Material for the task:
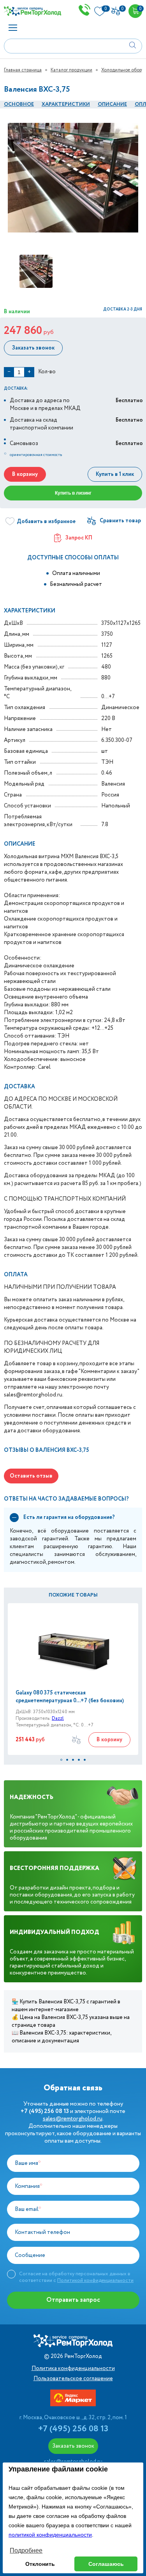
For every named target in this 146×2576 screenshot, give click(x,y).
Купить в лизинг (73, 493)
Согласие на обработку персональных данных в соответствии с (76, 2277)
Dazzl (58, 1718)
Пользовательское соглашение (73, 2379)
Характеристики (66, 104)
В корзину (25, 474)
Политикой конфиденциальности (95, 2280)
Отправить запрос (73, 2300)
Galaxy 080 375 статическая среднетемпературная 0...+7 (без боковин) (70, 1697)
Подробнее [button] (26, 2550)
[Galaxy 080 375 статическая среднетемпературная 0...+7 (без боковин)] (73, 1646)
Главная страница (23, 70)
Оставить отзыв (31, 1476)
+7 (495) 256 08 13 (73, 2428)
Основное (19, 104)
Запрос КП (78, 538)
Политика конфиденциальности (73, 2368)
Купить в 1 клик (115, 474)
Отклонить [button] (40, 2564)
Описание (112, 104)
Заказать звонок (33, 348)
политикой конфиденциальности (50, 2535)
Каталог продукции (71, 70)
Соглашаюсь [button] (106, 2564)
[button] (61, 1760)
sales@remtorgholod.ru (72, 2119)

Work item:
Copy exactly, and only, the lines from the line containing "Характеристики (66, 104)" to the end of the listing, with both ends included.

Response:
Характеристики (66, 104)
В корзину (25, 474)
Политикой конфиденциальности (95, 2280)
Отправить запрос (73, 2300)
Galaxy 080 375 статическая среднетемпературная 0...+7 (без боковин) (70, 1697)
Подробнее [button] (26, 2550)
[Galaxy 080 375 статическая среднетемпературная 0...+7 (без боковин)] (73, 1646)
Главная страница (23, 70)
Оставить отзыв (31, 1476)
+7 (495) 256 08 13 (73, 2428)
Основное (19, 104)
Запрос КП (78, 538)
Политика конфиденциальности (73, 2368)
Купить в 1 клик (115, 474)
Отклонить [button] (40, 2564)
Описание (112, 104)
Заказать звонок (33, 348)
политикой конфиденциальности (50, 2535)
Каталог продукции (71, 70)
Соглашаюсь [button] (106, 2564)
[button] (61, 1760)
sales@remtorgholod.ru (72, 2119)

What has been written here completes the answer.